### Requirement:
Reproduced exactly, the lines from the start of the material through the line containing "You are a computer-use agent. The" should be the whole answer, with pictures excluded.

### Working data:
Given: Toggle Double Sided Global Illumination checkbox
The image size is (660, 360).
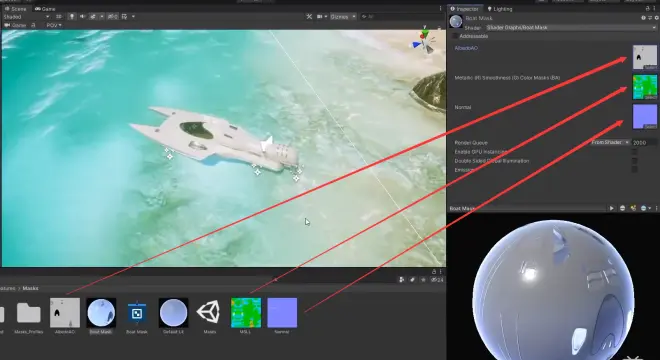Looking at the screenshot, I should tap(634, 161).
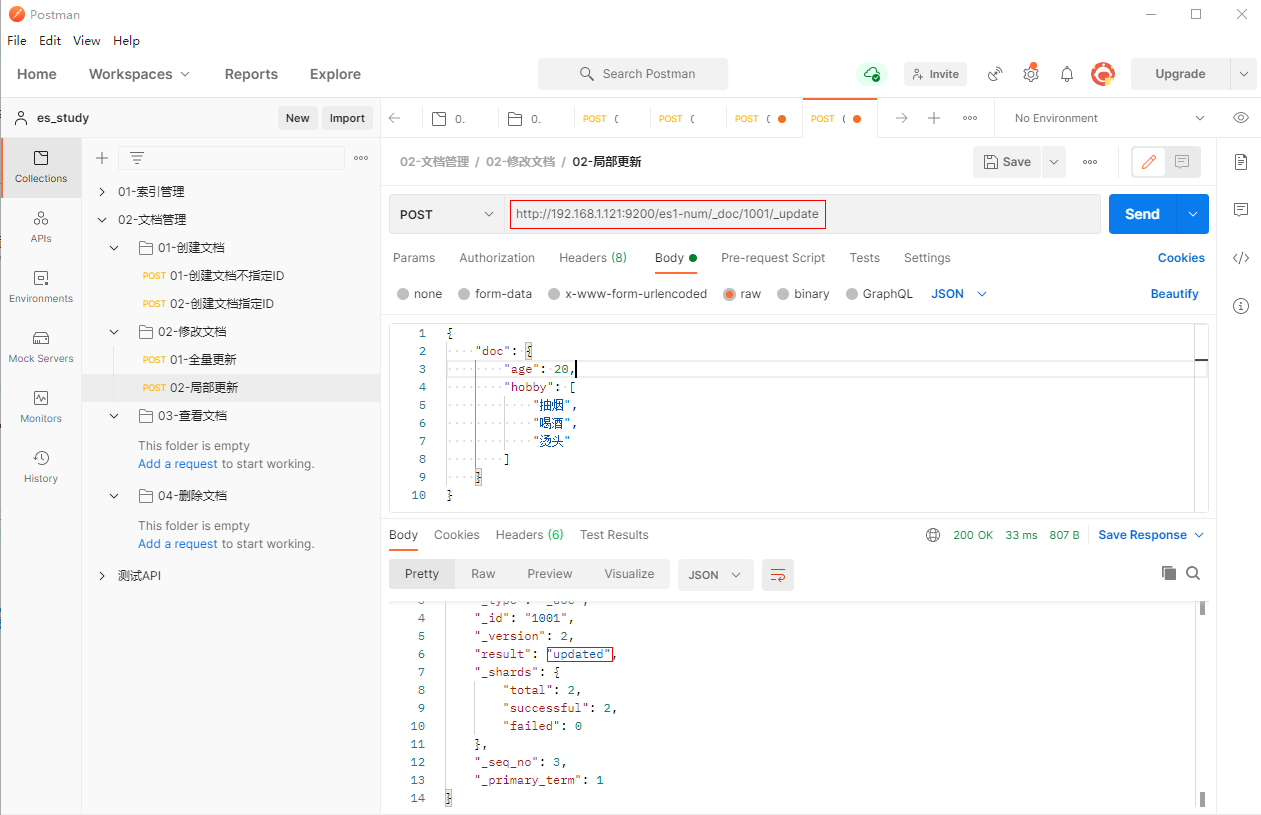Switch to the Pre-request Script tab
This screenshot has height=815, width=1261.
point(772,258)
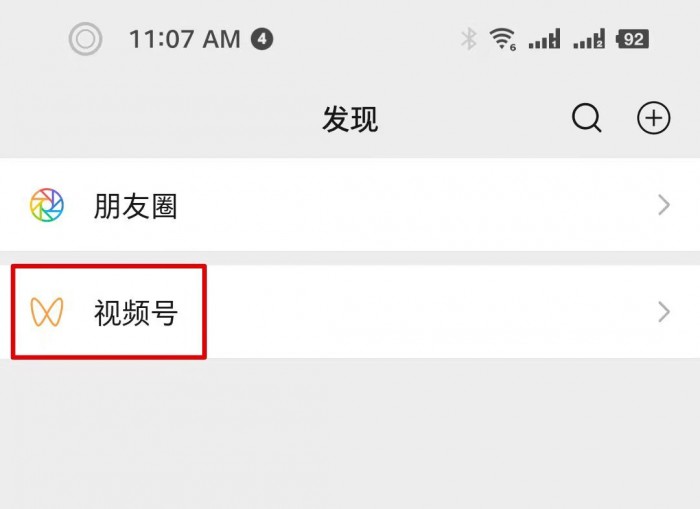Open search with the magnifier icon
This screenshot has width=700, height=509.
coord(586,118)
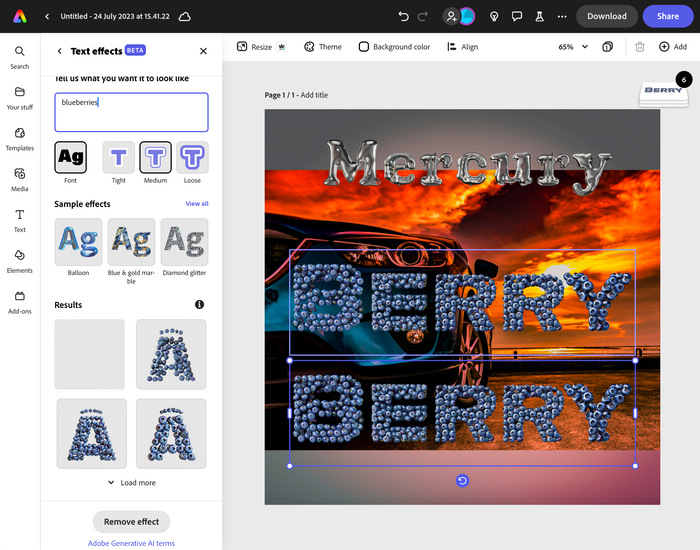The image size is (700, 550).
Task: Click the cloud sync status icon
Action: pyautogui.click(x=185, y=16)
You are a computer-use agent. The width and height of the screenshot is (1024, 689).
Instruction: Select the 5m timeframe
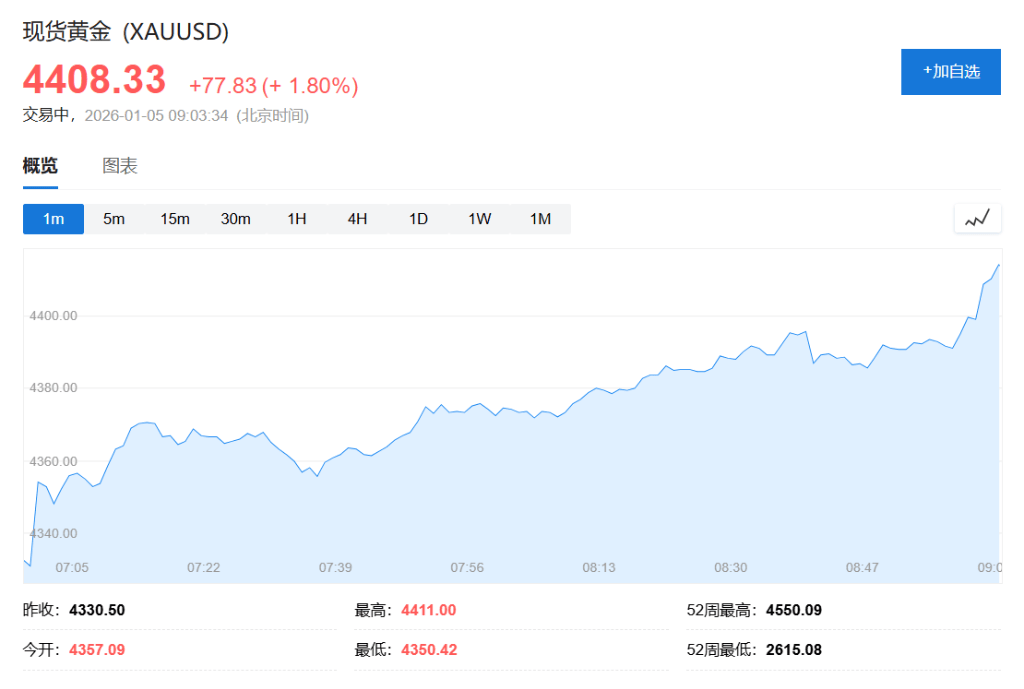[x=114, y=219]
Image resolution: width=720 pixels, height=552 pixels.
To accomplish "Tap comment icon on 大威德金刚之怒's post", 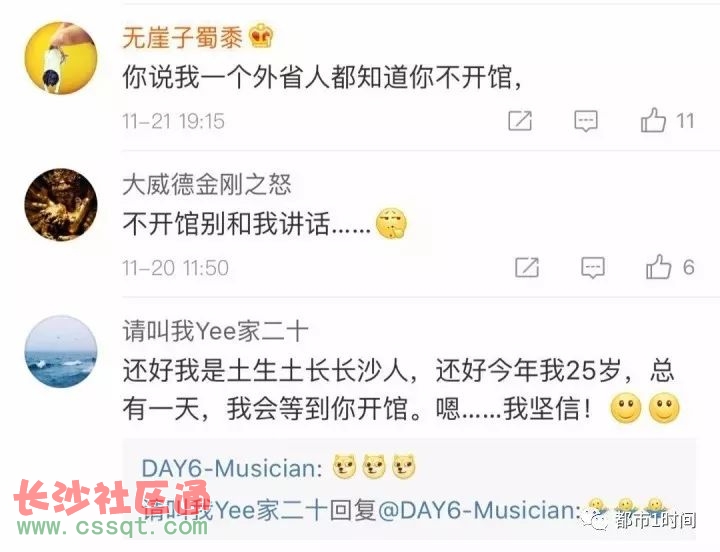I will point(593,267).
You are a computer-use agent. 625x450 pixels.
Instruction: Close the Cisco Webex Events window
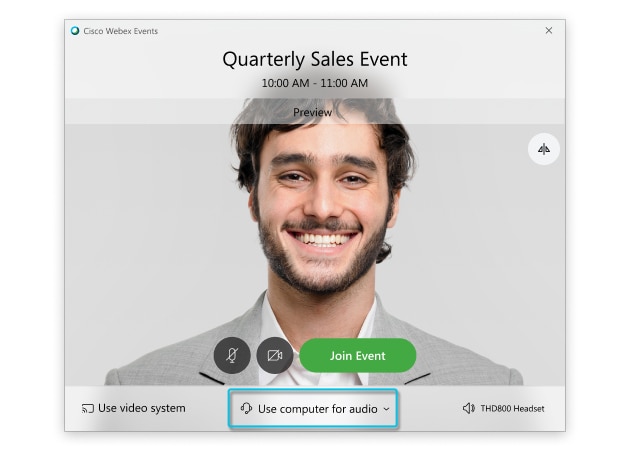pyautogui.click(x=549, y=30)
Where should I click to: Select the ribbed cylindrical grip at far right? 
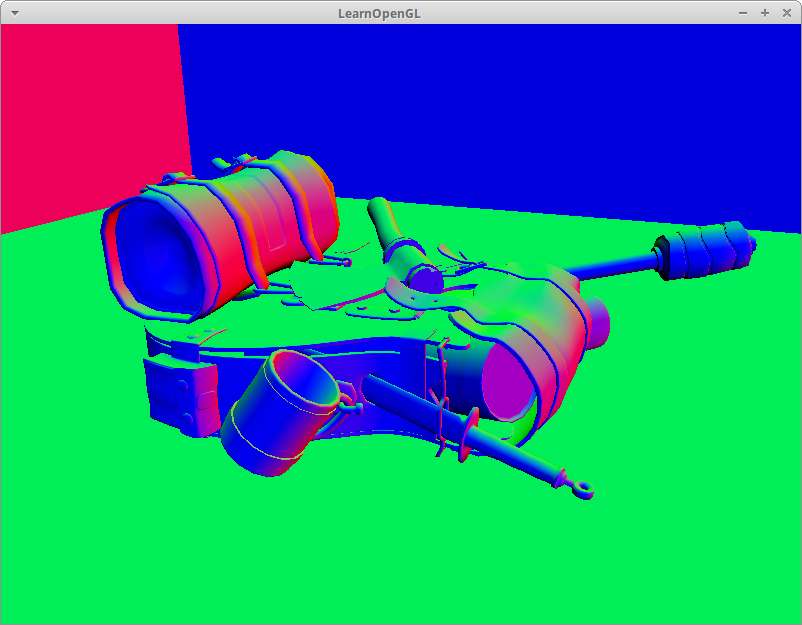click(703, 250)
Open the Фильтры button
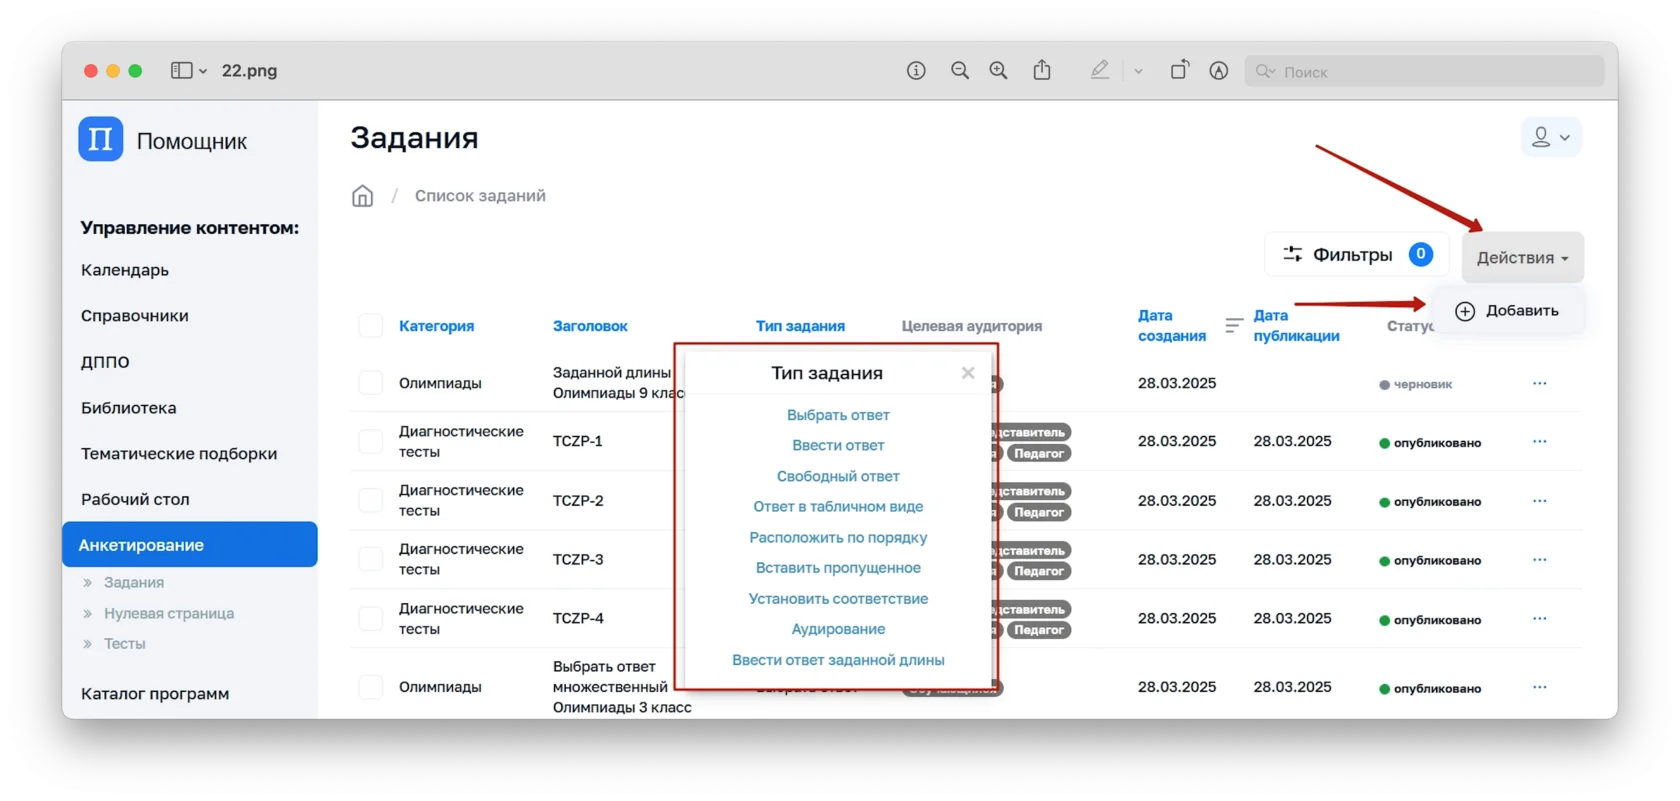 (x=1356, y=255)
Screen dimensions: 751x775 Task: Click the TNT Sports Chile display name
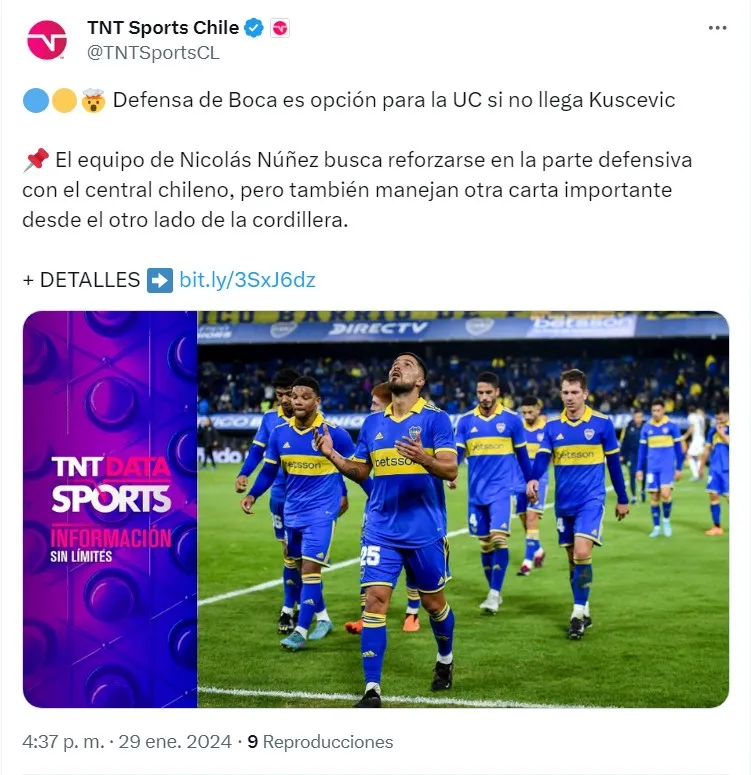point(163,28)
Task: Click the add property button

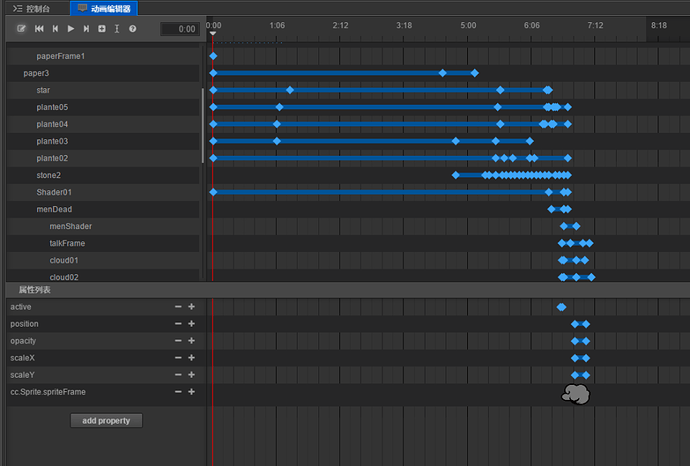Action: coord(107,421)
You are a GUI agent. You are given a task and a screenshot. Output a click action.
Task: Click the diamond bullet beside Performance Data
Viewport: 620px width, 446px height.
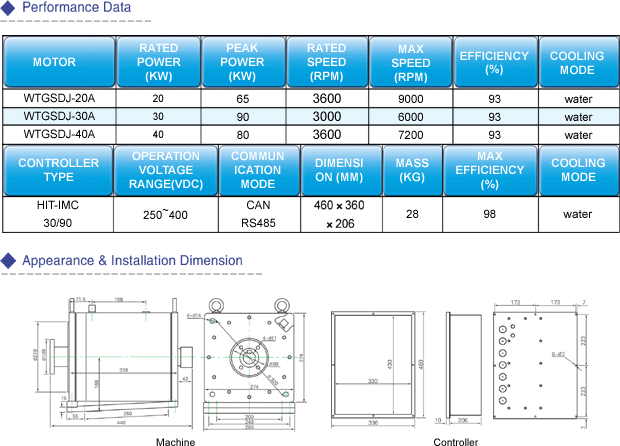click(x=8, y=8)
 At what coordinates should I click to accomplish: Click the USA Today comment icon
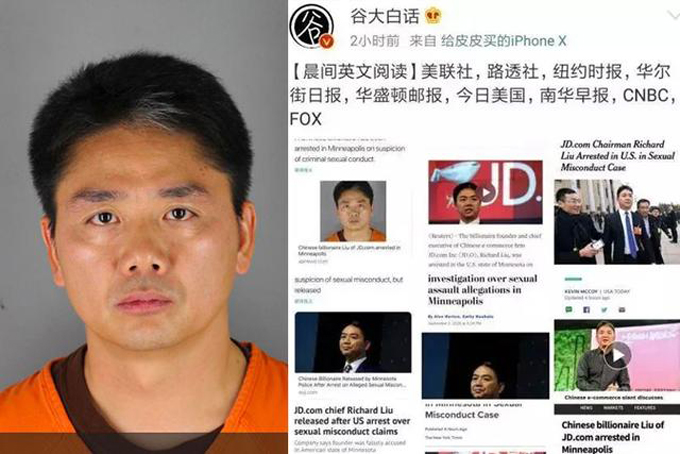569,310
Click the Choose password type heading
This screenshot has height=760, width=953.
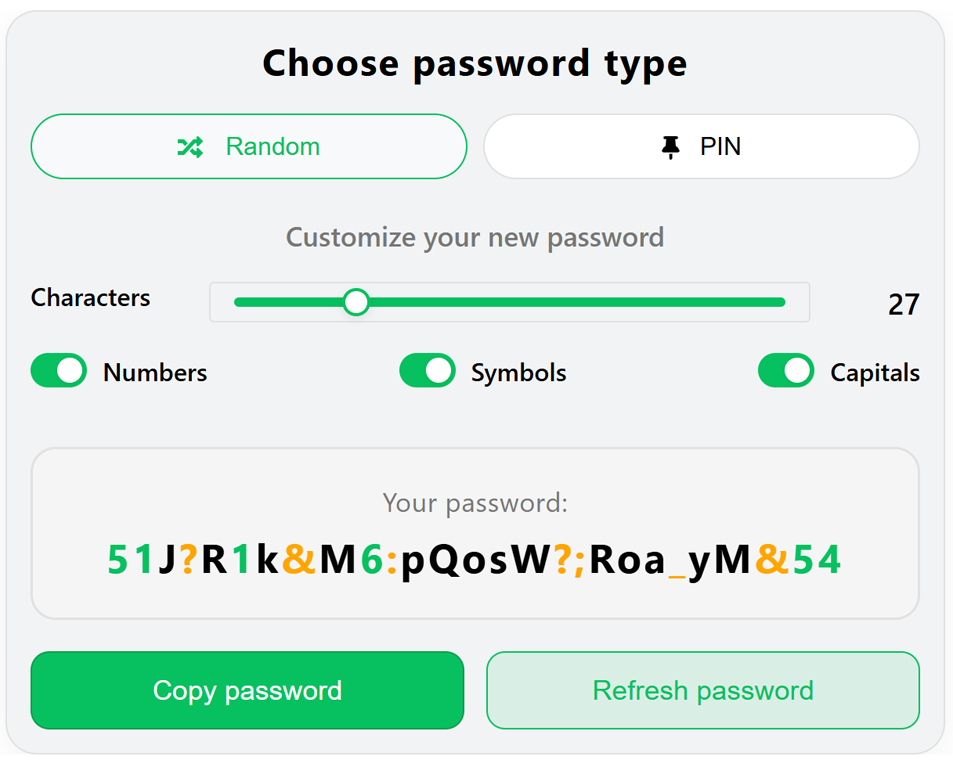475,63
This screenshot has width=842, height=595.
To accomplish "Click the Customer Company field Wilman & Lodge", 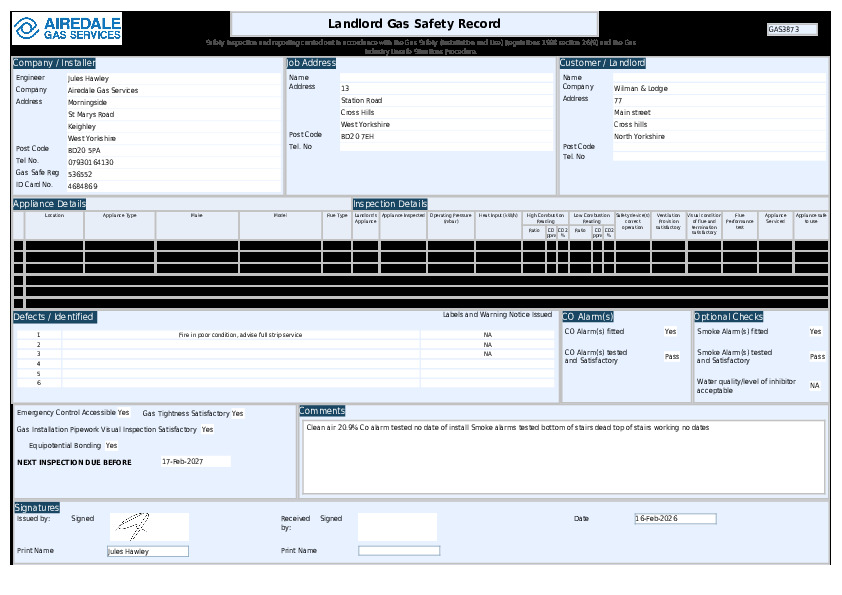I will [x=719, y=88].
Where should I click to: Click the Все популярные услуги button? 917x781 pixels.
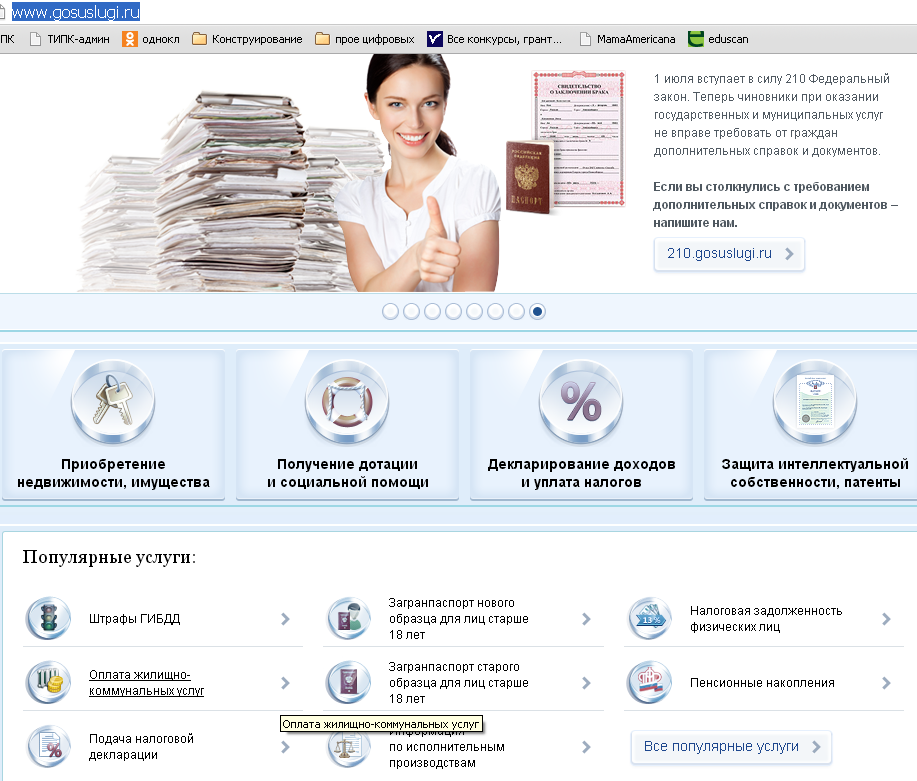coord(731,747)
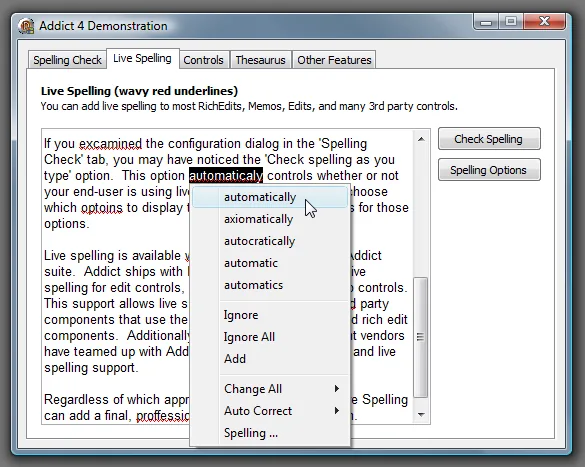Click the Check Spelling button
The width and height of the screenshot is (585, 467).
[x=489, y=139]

### Exercise response:
Given: Toggle Double Sided Global Illumination checkbox
The image size is (660, 360).
Looking at the screenshot, I should tap(634, 161).
Switch to the Pre-request Script tab
This screenshot has height=815, width=1261.
point(772,258)
Open search with the magnifier icon
This screenshot has width=700, height=509.
coord(586,118)
The image size is (700, 550).
Task: Click the cloud sync status icon
Action: pyautogui.click(x=185, y=16)
You are a computer-use agent. The width and height of the screenshot is (1024, 689).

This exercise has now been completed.